Ray portrays females as not important women to the society in F451. As we look further into the meaning of the two main female characters, Mildred and Clarisse, their significance plays a major role in the theme. They both have short but important roles and their actions lay out the plot line. Why does Ray not refer to the female sex as important?
Bardbury has the female role unimportant in F451 because in the beginning of the book, the young girl was only needed to open his eyes to the world around him outside of the simplistic world he lived in. Mildrid's role was not to down playing the female sex, but the life style of the society that they live in. (or so thats how I see it aniab)

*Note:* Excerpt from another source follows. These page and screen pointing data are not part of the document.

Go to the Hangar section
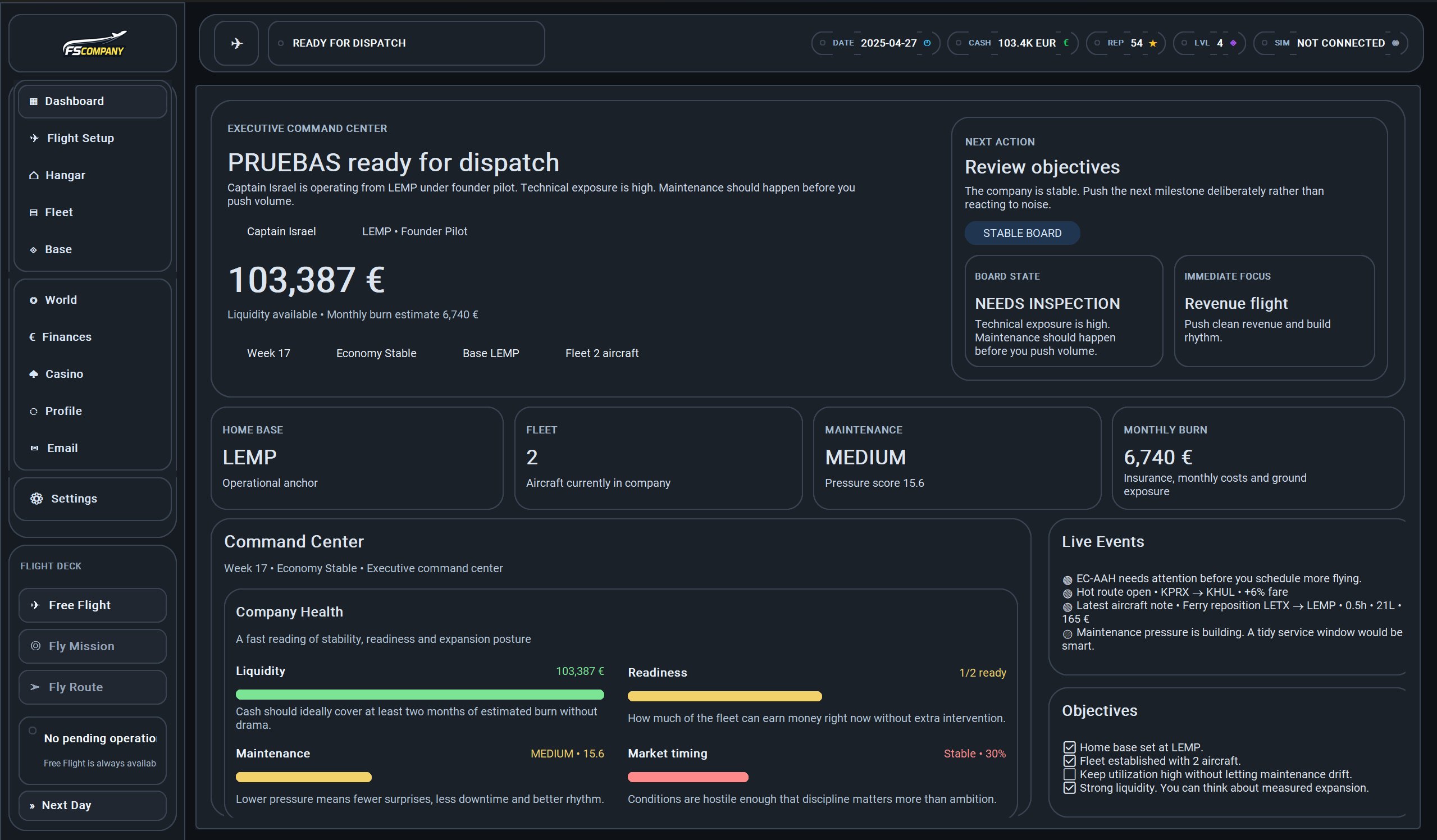Viewport: 1437px width, 840px height. 65,175

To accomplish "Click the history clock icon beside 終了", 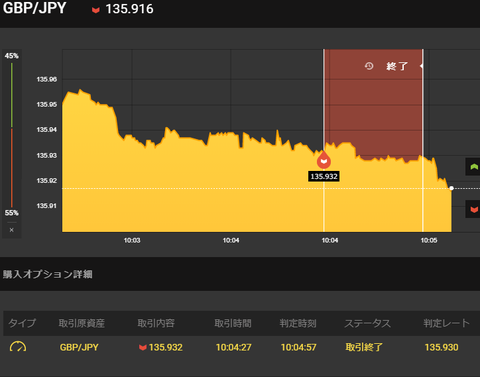I will [369, 66].
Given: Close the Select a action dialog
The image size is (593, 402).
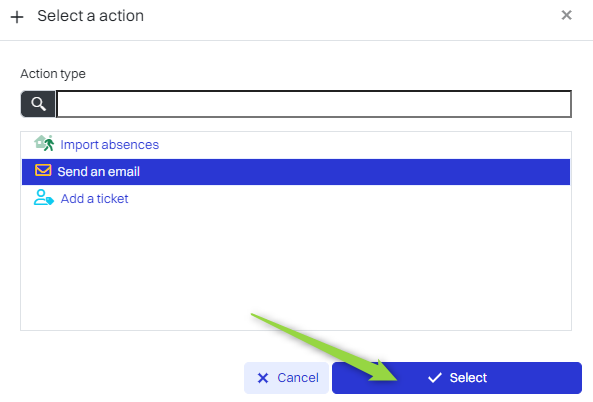Looking at the screenshot, I should click(x=566, y=15).
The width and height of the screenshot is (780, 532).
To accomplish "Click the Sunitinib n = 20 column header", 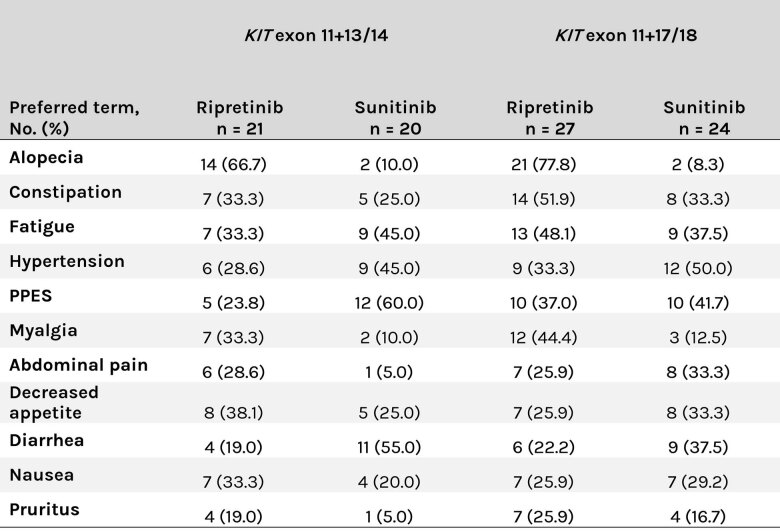I will point(395,118).
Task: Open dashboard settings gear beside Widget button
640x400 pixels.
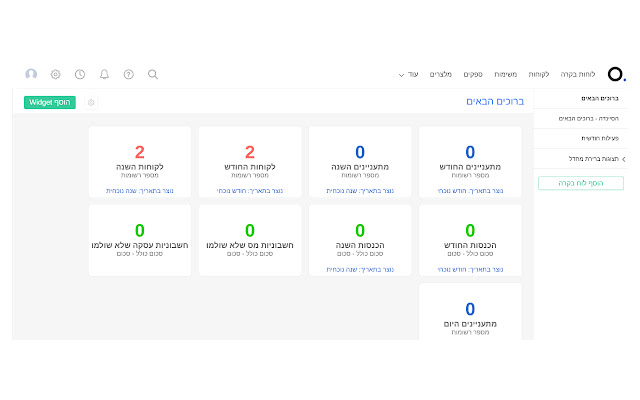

Posts: 1 | Location: Lemont, Il, USA | Registered: 01 September 2004
I think that Ray Bradbury has both female characters playing extremely important roles in the plot. Though Clarisse has a very short role in the novel, it is one of the most important. The question she posed to Montag, "Are you happy?" changed the entire out look of the book. It was the turning point in which got Montag thinking about his life, his relationship with Mildred, and his job as a fireman. Clarisse's question really motivated Montag to make his life as meaningful and successful as he could, which is probably why he began taking the books in the first place. Mildred's role in the novel is to represent what the society had done to the human race. With all the technological improvements, their society had become a cloudy, muted, and very lonely world. In no way was Bradburys method of portraying women meant to demoralize them. Montag was simply more exposed to the society, but that does not mean that he is more important than any other female.
[This message has been edited by lyss12188 (edited 09-02-2004).]